April 8, 2013
Business owners may need funding when running their business. Many businesses encounter many difficulties securing traditional business funding through bank loans. Unable to obtain traditional funding, business owners may seek alternative funding sources for obtaining business capital. That’s where venture capitalists come to the rescue.
Venture capitalists are private investors who provide business owners funding in exchange for a percentage ownership in the business. In addition to ownership, these venture capitalists often require the businesses they invest in to give them a substantial financial return.
Obtaining venture capital is an important turning point for a start-up business. Venture capitalists do not just give money to the cash-strapped entrepreneur, but also provide counseling in operating the company because they have vested interest in the success of the company. However, they receive numerous investment opportunities and are very selective in the type of company they work with.
You should follow these steps in applying for applying for venture capital financing. Contact business people who have received venture capital financing and compile a list of venture capital companies. Venture capitalists prefer referrals from associates rather than cold calls.
Choose venture capitalists that focus on your industry and company profile. These investors specialize in specific industries.
Create a concise and interesting pitch for the immediate encounter. The pitch should be a proposal that can be explained in just a few seconds.
Polish your business plan. You must have a sound, captivating business plan that clearly demonstrates your strategies for success in order to get venture capitalists to consider investing in your company. Your business plan should goes into details on how your business will generate income, the marketing analysis, financial projections and the management’s qualifications. Outline the steps you plan to take to make the business highly profitable.
Therefore, get the interest of the venture capital firm by creating a solid business plan that demonstrates why your business is viable and potentially profitable for them.
Do not ask for an immediate decision. If the venture capital firm likes your proposal, you will get a meeting with them and eventually negotiate the terms. Before negotiation starts, be sure to consult with your attorney to determine what’s best for you. A knowledgeable and experienced attorney will be able to provide proper guidance throughout the negotiation process.
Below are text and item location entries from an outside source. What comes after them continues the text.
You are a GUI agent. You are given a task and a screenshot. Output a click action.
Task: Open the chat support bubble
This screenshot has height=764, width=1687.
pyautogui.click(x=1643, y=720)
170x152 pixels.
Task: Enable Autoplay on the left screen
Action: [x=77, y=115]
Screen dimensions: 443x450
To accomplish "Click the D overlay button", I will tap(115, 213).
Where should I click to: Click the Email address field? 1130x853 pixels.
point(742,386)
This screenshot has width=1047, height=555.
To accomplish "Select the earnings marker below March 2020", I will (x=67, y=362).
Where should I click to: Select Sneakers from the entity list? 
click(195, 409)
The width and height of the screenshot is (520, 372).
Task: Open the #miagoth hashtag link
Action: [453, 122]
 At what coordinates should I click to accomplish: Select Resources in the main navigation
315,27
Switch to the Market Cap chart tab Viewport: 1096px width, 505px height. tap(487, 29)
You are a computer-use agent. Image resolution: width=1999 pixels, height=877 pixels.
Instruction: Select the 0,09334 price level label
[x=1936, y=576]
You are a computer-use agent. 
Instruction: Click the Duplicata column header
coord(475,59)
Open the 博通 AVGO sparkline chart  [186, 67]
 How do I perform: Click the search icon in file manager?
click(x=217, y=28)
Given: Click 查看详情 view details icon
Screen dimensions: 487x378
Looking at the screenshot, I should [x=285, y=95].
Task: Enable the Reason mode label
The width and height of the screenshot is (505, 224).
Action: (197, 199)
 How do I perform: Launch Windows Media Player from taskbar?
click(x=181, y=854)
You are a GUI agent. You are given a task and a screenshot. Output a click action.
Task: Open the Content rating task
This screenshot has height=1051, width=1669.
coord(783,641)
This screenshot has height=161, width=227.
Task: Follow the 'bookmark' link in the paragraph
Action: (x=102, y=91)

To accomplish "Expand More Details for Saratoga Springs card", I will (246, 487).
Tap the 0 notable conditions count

Keep in mind that venture capitalists often want a partial stake in your company for the investment that they make.
Be prepared to give up a certain percentage of your company. You have to determine prior to the meeting how much you can give up. The percentage will be dependent upon the amount of capital provided. You and venture capital firm will negotiate the terms for the funding so that you and the venture capital firm are satisfied.
Once a venture capitalist invests in your company they will want to work closely with you to see that the company becomes profitable. During an interview, they will determine whether you are the kind of person they could work with. Therefore, you should demonstrate a willingness to take part in an exchange of ideas, and take any recommendations they make pertaining to your business.